What to work on:
Quote these lines exactly: the one that holds "Click the 7 Sea Zone map thumbnail" and every line after it to the end of the material below. Skip pictures.
Start of Block
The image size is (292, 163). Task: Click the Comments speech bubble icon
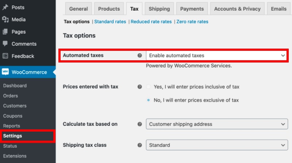5,43
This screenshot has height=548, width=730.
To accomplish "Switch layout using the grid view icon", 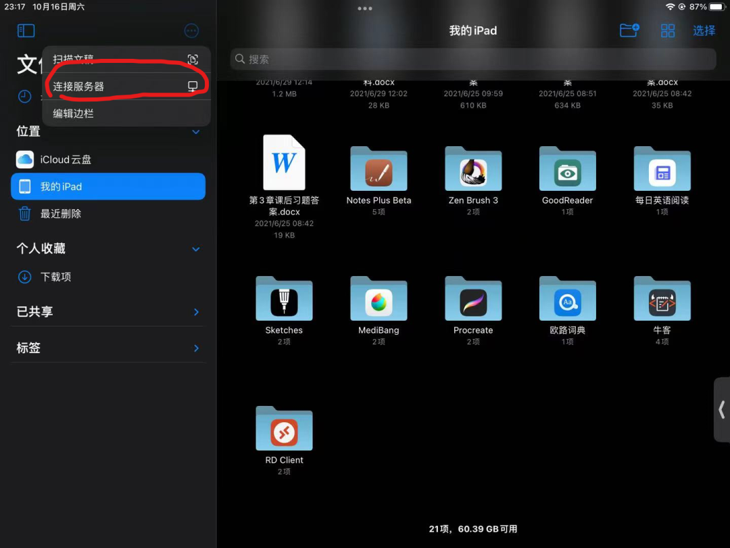I will point(668,30).
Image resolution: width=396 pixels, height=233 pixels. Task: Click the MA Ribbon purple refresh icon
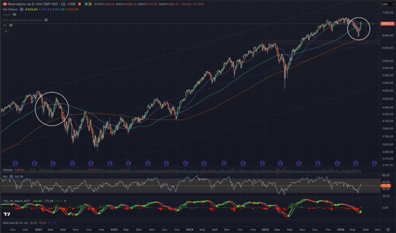click(22, 9)
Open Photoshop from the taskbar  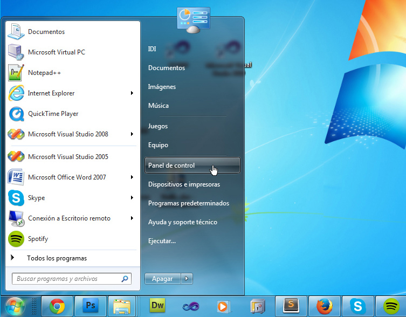pyautogui.click(x=91, y=306)

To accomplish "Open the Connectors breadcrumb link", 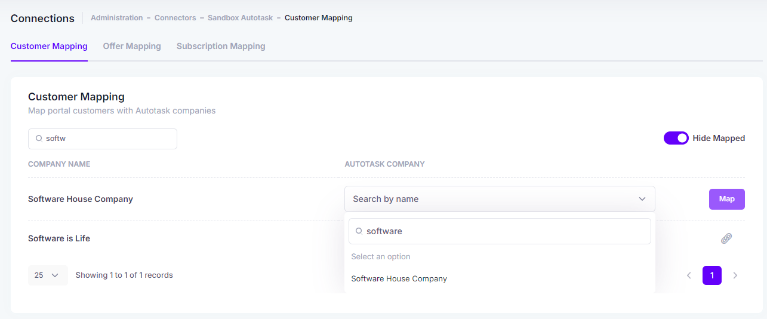I will click(x=175, y=18).
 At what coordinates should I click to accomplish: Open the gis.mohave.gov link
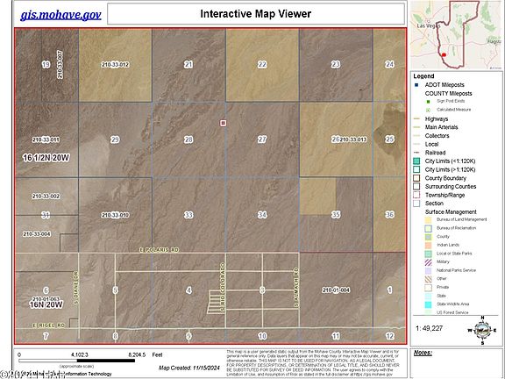[60, 14]
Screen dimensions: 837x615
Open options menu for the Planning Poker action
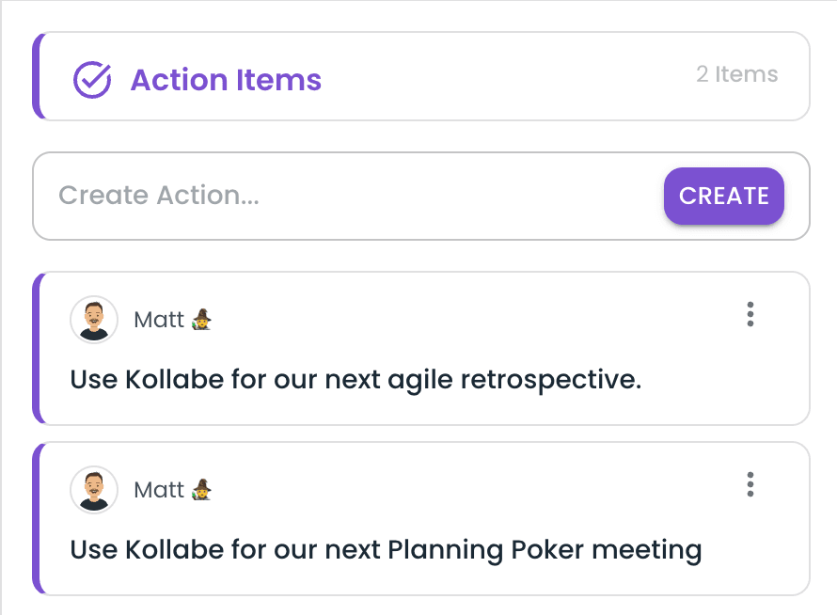(x=750, y=484)
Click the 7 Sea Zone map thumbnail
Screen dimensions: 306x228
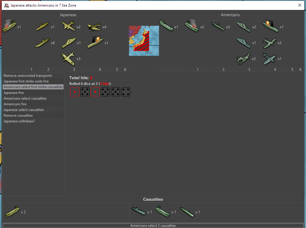(x=144, y=41)
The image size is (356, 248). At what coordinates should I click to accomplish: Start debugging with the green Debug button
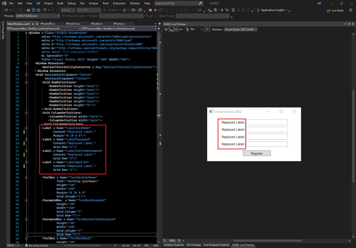pos(105,10)
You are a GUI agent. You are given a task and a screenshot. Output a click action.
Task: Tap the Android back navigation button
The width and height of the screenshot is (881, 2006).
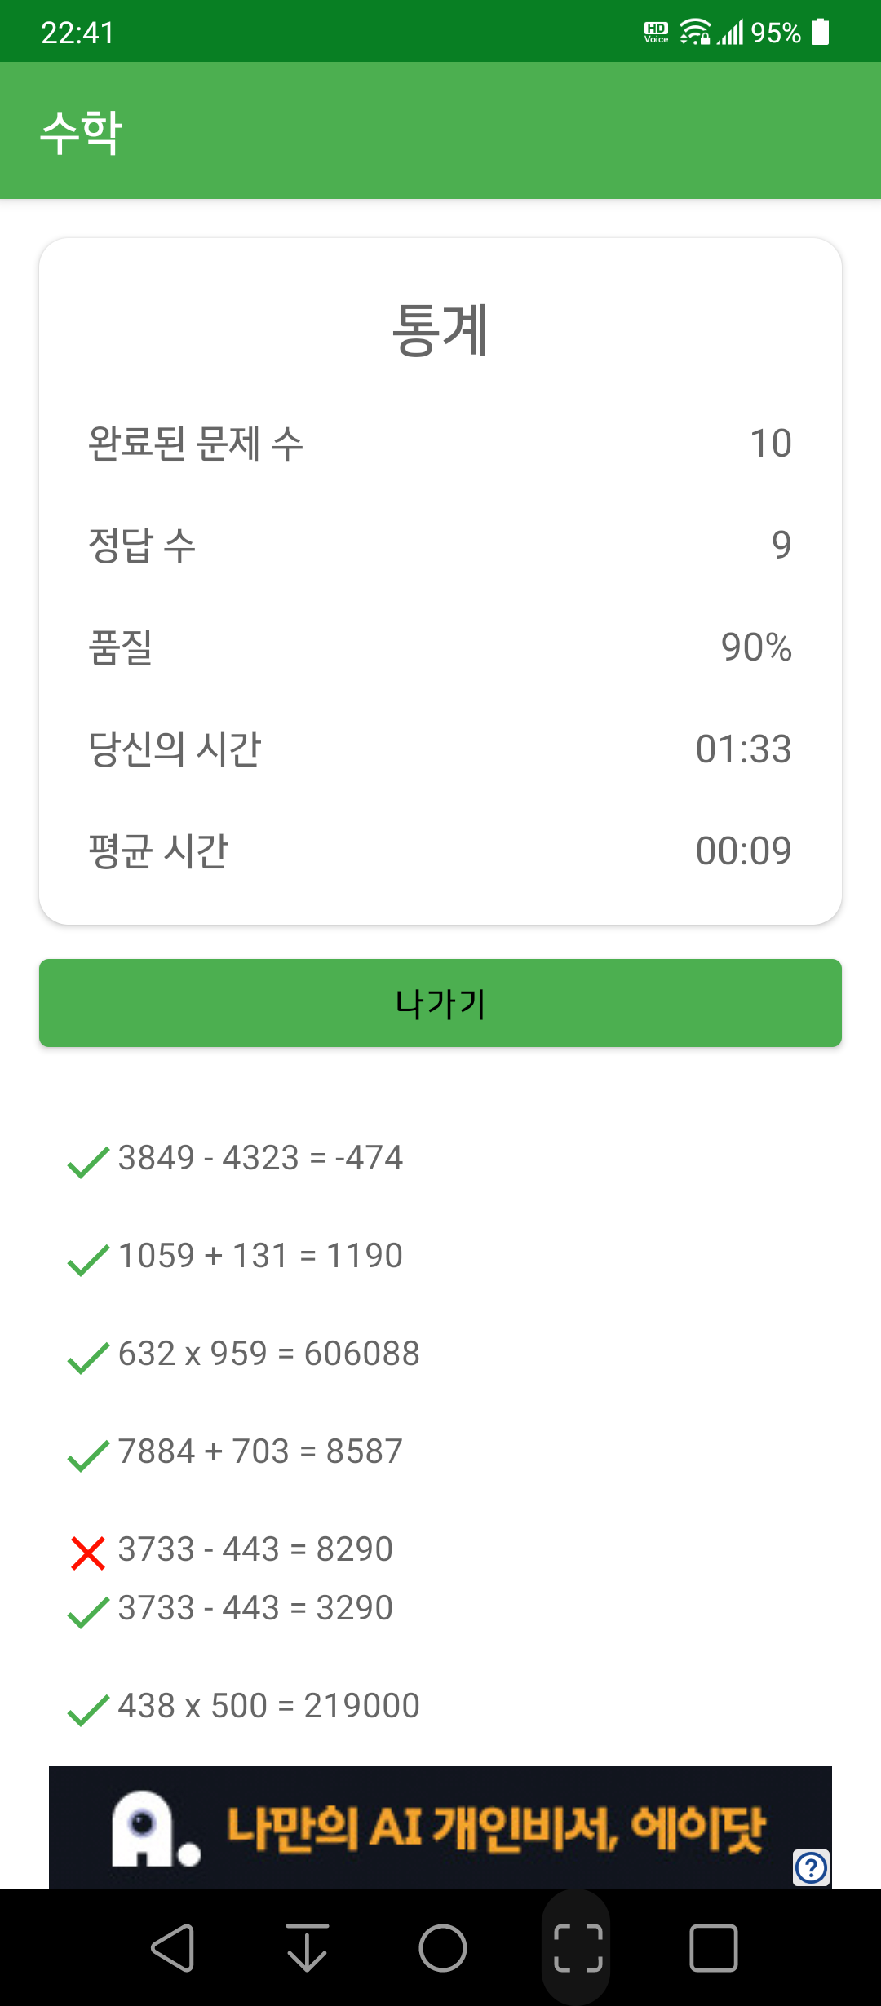(x=173, y=1948)
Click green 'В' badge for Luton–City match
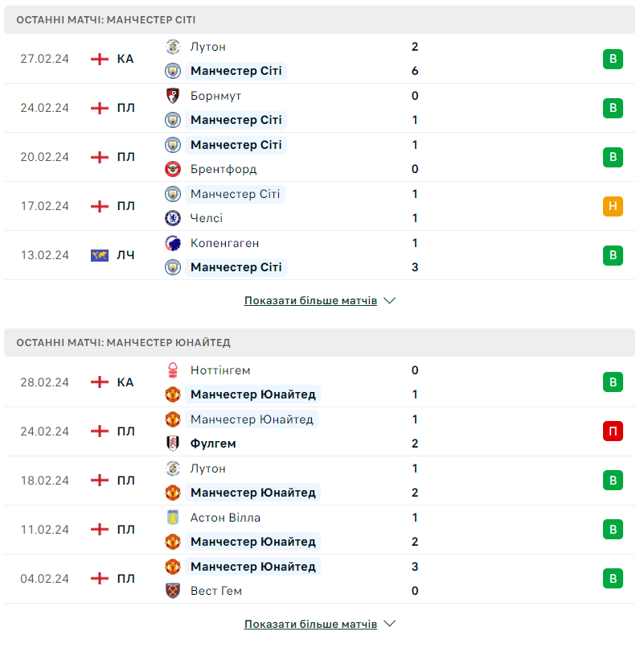This screenshot has height=648, width=640. (613, 59)
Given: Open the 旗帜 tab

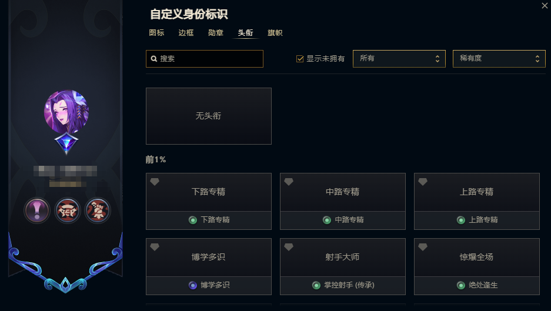Looking at the screenshot, I should [x=275, y=33].
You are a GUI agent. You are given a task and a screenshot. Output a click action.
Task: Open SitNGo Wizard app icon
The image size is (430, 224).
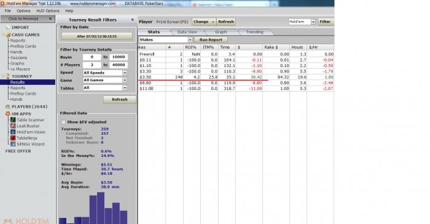pos(13,144)
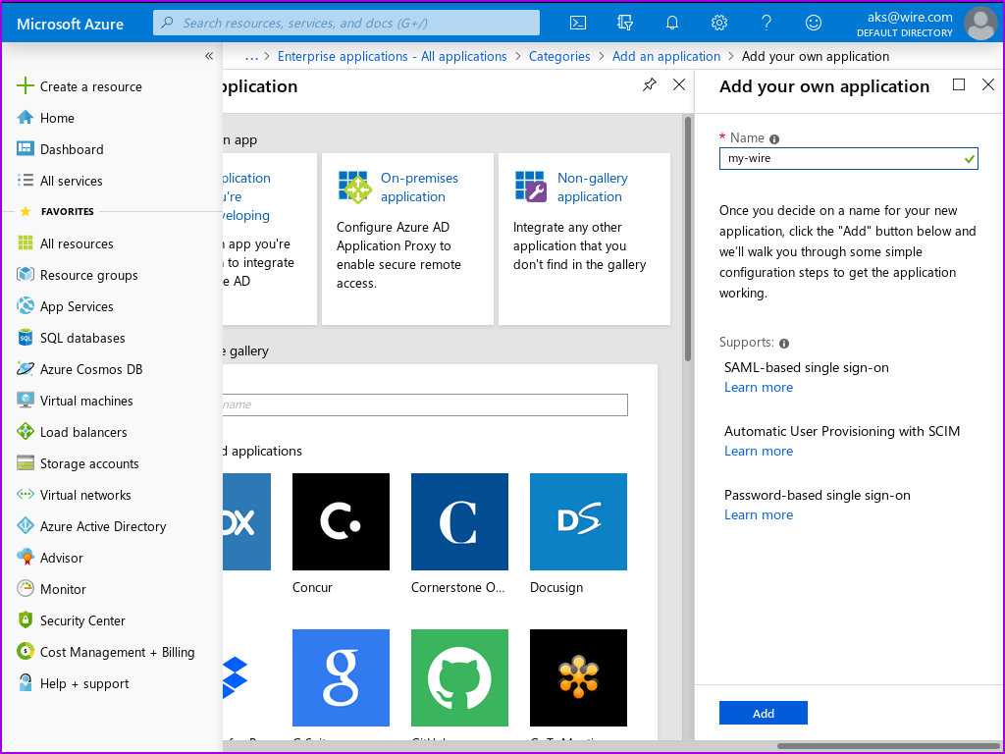Click the info icon next to Name
The image size is (1005, 754).
pyautogui.click(x=774, y=138)
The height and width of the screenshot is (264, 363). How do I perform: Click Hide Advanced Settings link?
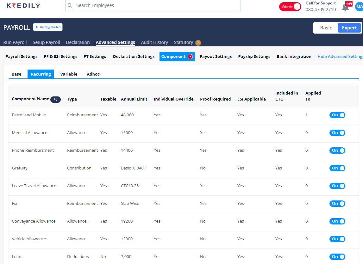pyautogui.click(x=340, y=56)
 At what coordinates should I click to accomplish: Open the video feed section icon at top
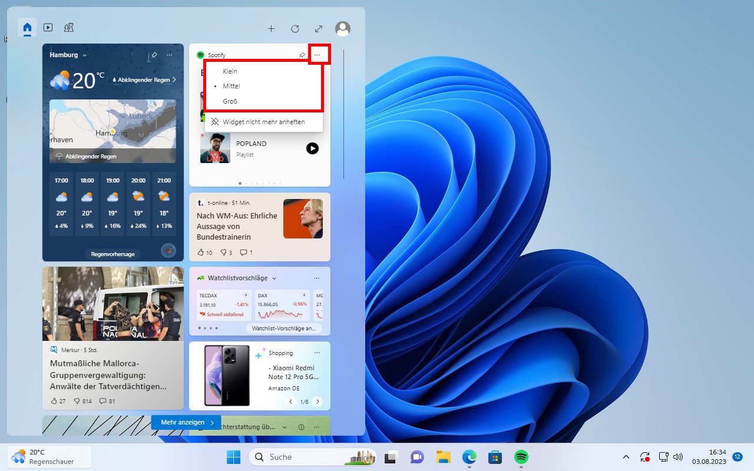point(48,27)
End of Block
Answer to the exercise:
Click the 7 Sea Zone map thumbnail
Screen dimensions: 306x228
(x=144, y=41)
The image size is (356, 248). At what coordinates should I click to accomplish: Start debugging with the green Debug button
pos(105,10)
You are a GUI agent. You are given a task and a screenshot. Output a click action.
Task: Tap the Android back navigation button
The width and height of the screenshot is (881, 2006).
(x=173, y=1948)
Click green 'В' badge for Luton–City match
This screenshot has height=648, width=640. (613, 59)
Given: Open the 旗帜 tab

Looking at the screenshot, I should [x=275, y=33].
You are a GUI agent. You are given a task and a screenshot. Output a click action.
Task: Open SitNGo Wizard app icon
The image size is (430, 224).
pos(13,144)
Click the info icon next to Name
The image size is (1005, 754).
pyautogui.click(x=774, y=138)
The height and width of the screenshot is (264, 363). How do I perform: Click Hide Advanced Settings link?
pyautogui.click(x=340, y=56)
 At what coordinates should I click to accomplish: Open the video feed section icon at top
point(48,27)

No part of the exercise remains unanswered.